__Data to use__:
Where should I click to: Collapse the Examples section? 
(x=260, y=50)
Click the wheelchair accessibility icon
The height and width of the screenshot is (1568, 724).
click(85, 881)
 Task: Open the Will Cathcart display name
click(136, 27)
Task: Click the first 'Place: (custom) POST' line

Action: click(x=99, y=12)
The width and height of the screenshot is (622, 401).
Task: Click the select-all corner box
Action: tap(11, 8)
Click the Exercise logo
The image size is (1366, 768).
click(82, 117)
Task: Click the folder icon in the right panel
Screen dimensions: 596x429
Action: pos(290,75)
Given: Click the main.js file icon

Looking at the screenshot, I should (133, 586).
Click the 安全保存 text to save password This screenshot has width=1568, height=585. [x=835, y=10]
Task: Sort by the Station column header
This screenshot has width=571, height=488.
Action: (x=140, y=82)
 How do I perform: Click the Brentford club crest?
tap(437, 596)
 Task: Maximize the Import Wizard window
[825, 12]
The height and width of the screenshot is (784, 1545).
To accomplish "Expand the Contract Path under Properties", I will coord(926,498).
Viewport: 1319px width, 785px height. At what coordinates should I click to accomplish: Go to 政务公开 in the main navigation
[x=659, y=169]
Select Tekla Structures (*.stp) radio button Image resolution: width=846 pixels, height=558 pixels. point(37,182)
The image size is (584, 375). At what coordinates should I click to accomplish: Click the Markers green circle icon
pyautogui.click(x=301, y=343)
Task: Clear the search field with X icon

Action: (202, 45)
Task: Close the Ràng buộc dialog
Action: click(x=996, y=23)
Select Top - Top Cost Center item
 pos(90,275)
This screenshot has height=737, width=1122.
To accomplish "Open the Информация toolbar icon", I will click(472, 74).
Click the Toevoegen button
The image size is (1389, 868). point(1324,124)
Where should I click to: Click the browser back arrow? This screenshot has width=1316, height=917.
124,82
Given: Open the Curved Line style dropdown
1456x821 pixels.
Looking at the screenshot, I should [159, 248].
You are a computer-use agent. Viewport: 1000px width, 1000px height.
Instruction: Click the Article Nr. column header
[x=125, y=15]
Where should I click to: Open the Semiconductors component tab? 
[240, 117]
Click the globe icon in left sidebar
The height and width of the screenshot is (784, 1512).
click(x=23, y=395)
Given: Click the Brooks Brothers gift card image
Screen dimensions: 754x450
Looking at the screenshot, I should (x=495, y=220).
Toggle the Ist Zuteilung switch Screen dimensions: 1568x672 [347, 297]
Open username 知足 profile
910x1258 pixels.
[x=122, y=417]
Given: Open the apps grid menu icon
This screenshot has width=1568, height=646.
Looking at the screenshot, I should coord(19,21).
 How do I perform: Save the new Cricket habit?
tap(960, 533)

__Problem details__: Write out every line of the records above as a numbered list, omitting the blank lines.

__Answer to the task__:
1. Where should I click to: Collapse the Examples section? 
2. (x=260, y=50)
3. Click the wheelchair accessibility icon
4. The height and width of the screenshot is (1568, 724).
5. click(85, 881)
6.  Task: Open the Will Cathcart display name
7. click(136, 27)
8. Task: Click the first 'Place: (custom) POST' line
9. Action: click(x=99, y=12)
10. The width and height of the screenshot is (622, 401).
11. Task: Click the select-all corner box
12. Action: tap(11, 8)
13. Click the Exercise logo
14. The image size is (1366, 768).
15. click(82, 117)
16. Task: Click the folder icon in the right panel
17. Screen dimensions: 596x429
18. Action: pos(290,75)
19. Given: Click the main.js file icon
20. Looking at the screenshot, I should (133, 586).
21. Click the 安全保存 text to save password This screenshot has width=1568, height=585. [x=835, y=10]
22. Task: Sort by the Station column header
23. This screenshot has width=571, height=488.
24. Action: (x=140, y=82)
25.  How do I perform: Click the Brentford club crest?
26. tap(437, 596)
27.  Task: Maximize the Import Wizard window
28. [825, 12]
29. The height and width of the screenshot is (784, 1545).
30. To accomplish "Expand the Contract Path under Properties", I will coord(926,498).
31. Viewport: 1319px width, 785px height. At what coordinates should I click to accomplish: Go to 政务公开 in the main navigation
32. [x=659, y=169]
33. Select Tekla Structures (*.stp) radio button Image resolution: width=846 pixels, height=558 pixels. point(37,182)
34. The image size is (584, 375). At what coordinates should I click to accomplish: Click the Markers green circle icon
35. pyautogui.click(x=301, y=343)
36. Task: Clear the search field with X icon
37. Action: (202, 45)
38. Task: Close the Ràng buộc dialog
39. Action: click(x=996, y=23)
40. Select Top - Top Cost Center item
41.  pos(90,275)
42. This screenshot has height=737, width=1122.
43. To accomplish "Open the Информация toolbar icon", I will click(472, 74).
44. Click the Toevoegen button
45. The image size is (1389, 868). point(1324,124)
46. Where should I click to: Click the browser back arrow? This screenshot has width=1316, height=917.
47. 124,82
48. Given: Open the Curved Line style dropdown
49. 1456x821 pixels.
50. Looking at the screenshot, I should [159, 248].
51. You are a computer-use agent. Viewport: 1000px width, 1000px height.
52. Instruction: Click the Article Nr. column header
53. [x=125, y=15]
54. Where should I click to: Open the Semiconductors component tab? 
55. [240, 117]
56. Click the globe icon in left sidebar
57. The height and width of the screenshot is (784, 1512).
58. click(x=23, y=395)
59. Given: Click the Brooks Brothers gift card image
60. Screen dimensions: 754x450
61. Looking at the screenshot, I should (x=495, y=220).
62. Toggle the Ist Zuteilung switch Screen dimensions: 1568x672 [347, 297]
63. Open username 知足 profile
64. 910x1258 pixels.
65. [x=122, y=417]
66. Given: Open the apps grid menu icon
67. This screenshot has width=1568, height=646.
68. Looking at the screenshot, I should coord(19,21).
69.  How do I perform: Save the new Cricket habit?
70. tap(960, 533)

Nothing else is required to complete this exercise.